El reciente y contundente comunicado del ministro de Deportes de Irán, Ahmad Doyanmali, plantea una crisis política y deportiva de alcance mundial. En declaraciones a la Agencia Alemana de Prensa, Doyanmali sostuvo que su país no jugará la Copa del Mundo 2026 en Estados Unidos por la situación bélica y las sanciones políticas: Dado que este gobierno corrupto ha asesinado a nuestro líder (Alí Jamenei), no hay condiciones de que podamos participar. A ese reclamo se sumaron otras frases que explicitan el argumento central del gobierno iraní: Se nos han impuesto dos guerras en ocho o nueve meses y varios miles de nuestros ciudadanos han sido asesinados. Por lo tanto, no tenemos ninguna posibilidad de competir de esta manera”.

Las ofensivas que marcan el conflicto

El desencuentro entre Teherán y Washington escaló durante los últimos meses. Según el relato oficial y diversas informaciones internacionales, Estados Unidos lanzó dos ofensivas contra objetivos iraníes desde el inicio del segundo mandato de Donald Trump. La primera, denominada Operación Martillo de Medianoche, consistió en bombardeos a tres instalaciones nucleares el 22 de junio de 2025. La segunda operación bélica comenzó el 28 de febrero y se mantiene activa. En ese marco, la Casa Blanca ha anunciado represalias “nunca antes vistas”, según declaraciones del propio mandatario.

Política y deporte: el antecedente de la Copa de Asia

Los representantes del fútbol iraní han dejado en claro su preocupación por la seguridad y el contexto político. El presidente de la Federación Iraní de Fútbol, Mehdi Taj, preguntó retóricamente: ¿Qué persona sensata enviaría a su selección nacional a Estados Unidos si la Copa del Mundo fuera tan política como lo fue la Copa de Asia?”. En el torneo asiático, la delegación femenina de Irán protagonizó un episodio con impacto internacional: el equipo no cantó el himno y seis jugadoras solicitaron asilo en Australia.

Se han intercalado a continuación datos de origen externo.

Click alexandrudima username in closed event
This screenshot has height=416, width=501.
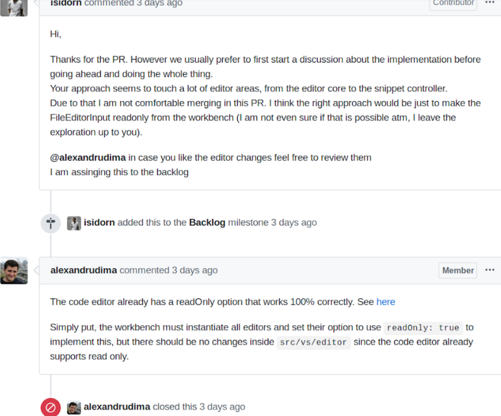pyautogui.click(x=117, y=407)
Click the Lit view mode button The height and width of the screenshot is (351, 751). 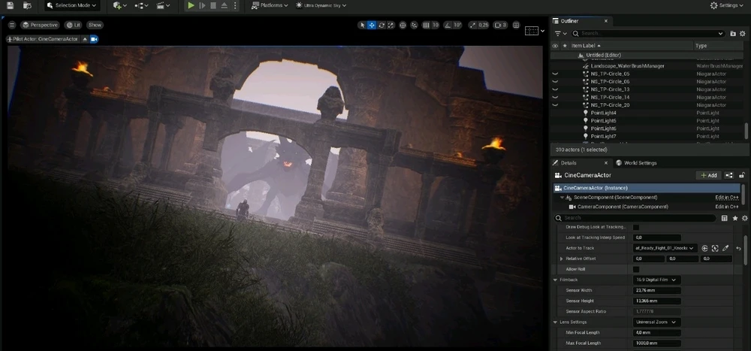tap(74, 25)
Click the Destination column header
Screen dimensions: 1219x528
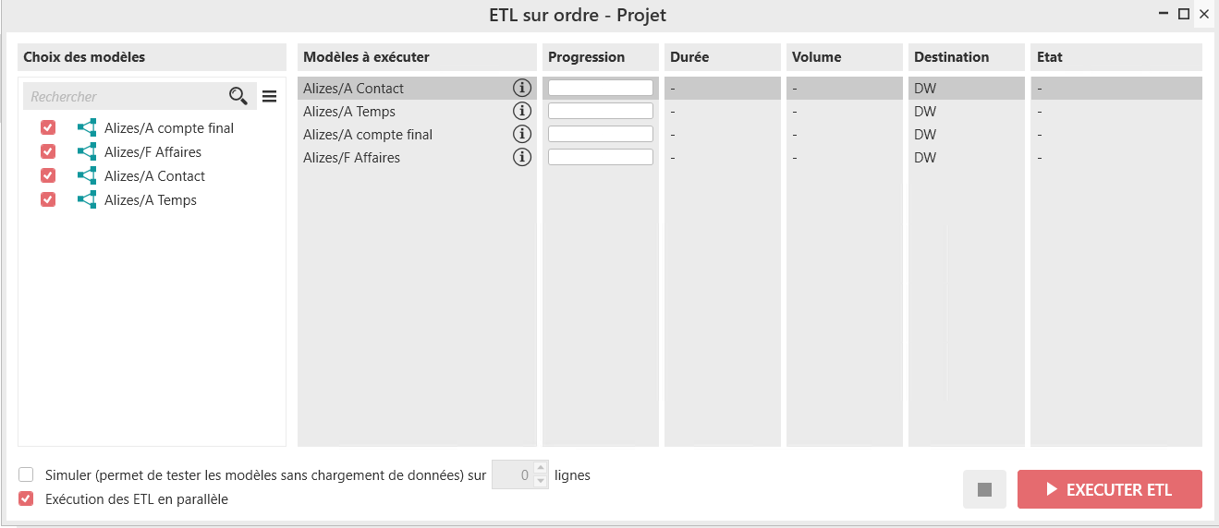(x=951, y=57)
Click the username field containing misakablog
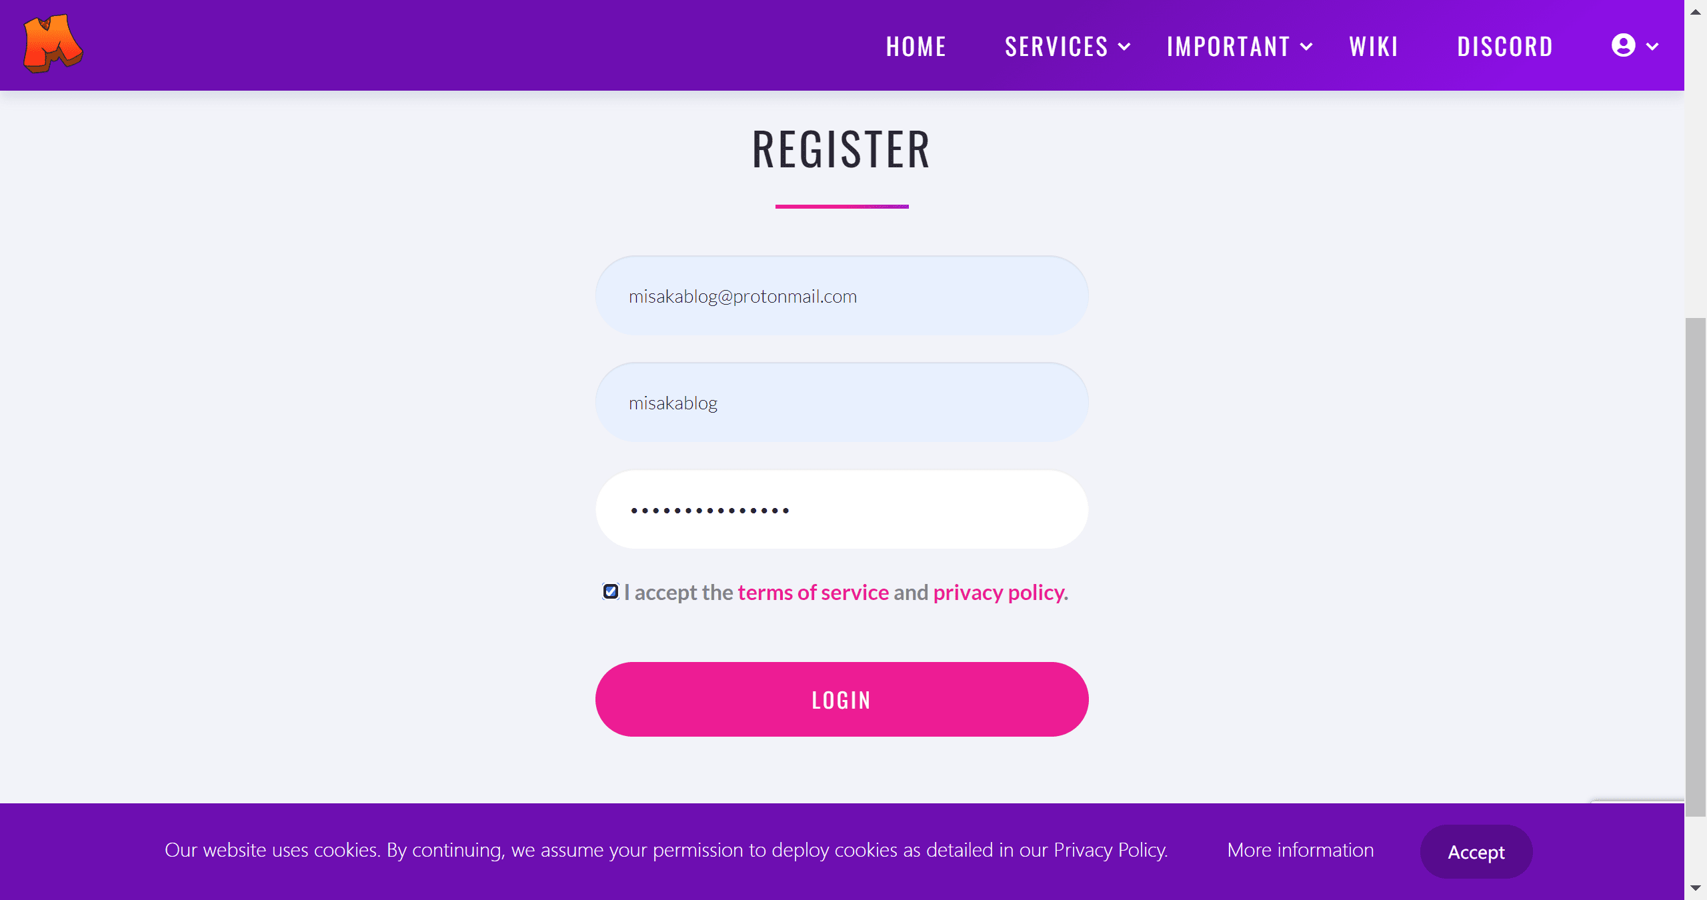Screen dimensions: 1707x900 [841, 403]
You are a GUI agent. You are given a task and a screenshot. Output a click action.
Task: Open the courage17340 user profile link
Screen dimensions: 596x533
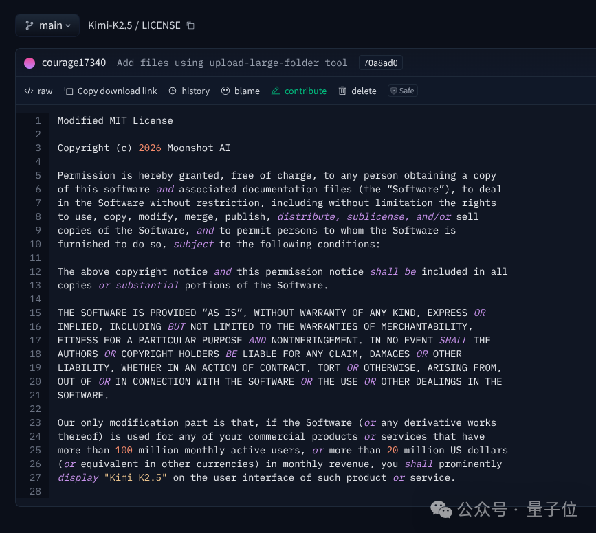point(74,63)
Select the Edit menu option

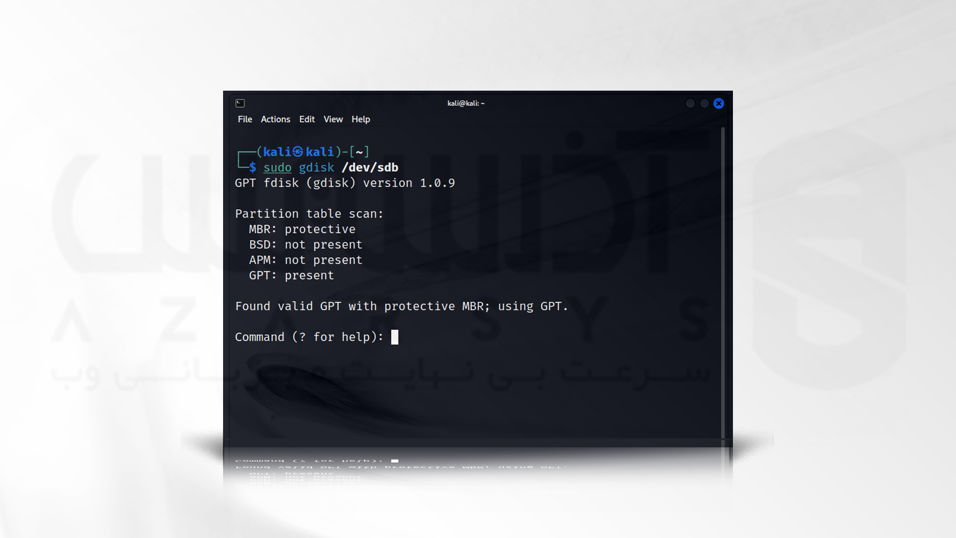[x=306, y=119]
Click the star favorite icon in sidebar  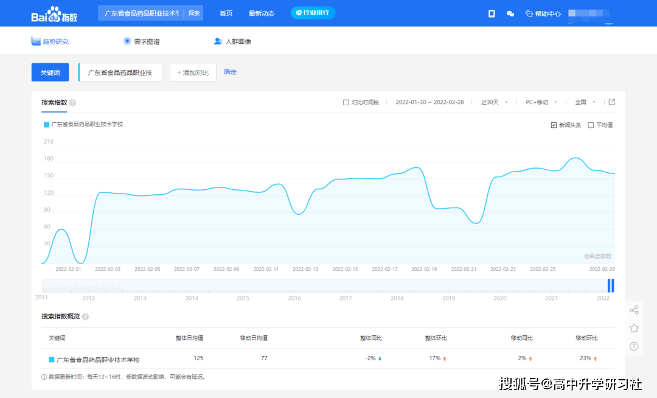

Calendario y obstáculos de visado

Irán clasificó para el Grupo G de la Copa del Mundo, con tres partidos programados en suelo estadounidense: ante Nueva Zelanda y Bélgica en Los Ángeles, y frente a Egipto en Seattle. Aun así, existe un problema práctico y legal: la política de visados de Estados Unidos —endurecida por la administración de Trump— impide la entrada de ciudadanos iraníes, además de afectar a delegaciones de países como Haití, Senegal y Costa de Marfil.

La postura de la FIFA y el ofrecimiento estadounidense

Minutos antes del comunicado de Doyanmali, Gianni Infantino, presidente de la FIFA, reveló que se había reunido con Donald Trump y que el mandatario había asegurado que la selección iraní era “por supuesto, bienvenida a competir”. No obstante, la tensión diplomática y las restricciones de visado tensionan esa declaración y complican la logística de una eventual participación iraní.

Reglamento y alternativas: ¿quién reemplazaría a Irán?

Si la federación de Irán decidiera retirarse o fuera excluida, el apartado 6.7 del reglamento del Mundial faculta a la FIFA a decidir en forma discrecional y, entre otras medidas, a sustituir a la federación ausente por otra. El cupo de la Confederación Asiática está asignado en 8.5 plazas. En caso de mantener ese cupo, la selección mejor posicionada para ocupar la vacante sería la selección de Irak, que obtuvo el derecho a disputar el repechaje internacional —programado para el 31 de marzo— frente al ganador de la semifinal entre Bolivia y Surinam. Otra opción directa dentro de la zona asiática sería Emiratos Árabes Unidos, que cayó ante Irak en el ‘play-off’ regional.

Implicancias deportivas y diplomáticas

La eventual baja de Irán del Mundial 2026 no sería solo un problema deportivo —la ausencia de un clasificado modifica la parrilla competitiva y la logística del torneo— sino también un símbolo de la penetración de conflictos geopolíticos en el ámbito deportivo. La FIFA deberá arbitrar entre normas, plazos y presiones políticas; mientras, las confederaciones y las selecciones en lista de espera observan con atención cómo se resuelve un dilema que combina seguridad, diplomacia y el derecho de los futbolistas a competir.

La resolución final dependerá de decisiones a varios niveles: la federación iraní, la administración estadounidense en materia de visados y la FIFA en su rol organizador. En las próximas semanas se conocerá si el Grupo G del Mundial perderá a sus Leones de Persia o si algún elenco, con Irak y Emiratos Árabes Unidos como principales candidatos, ocupará su lugar.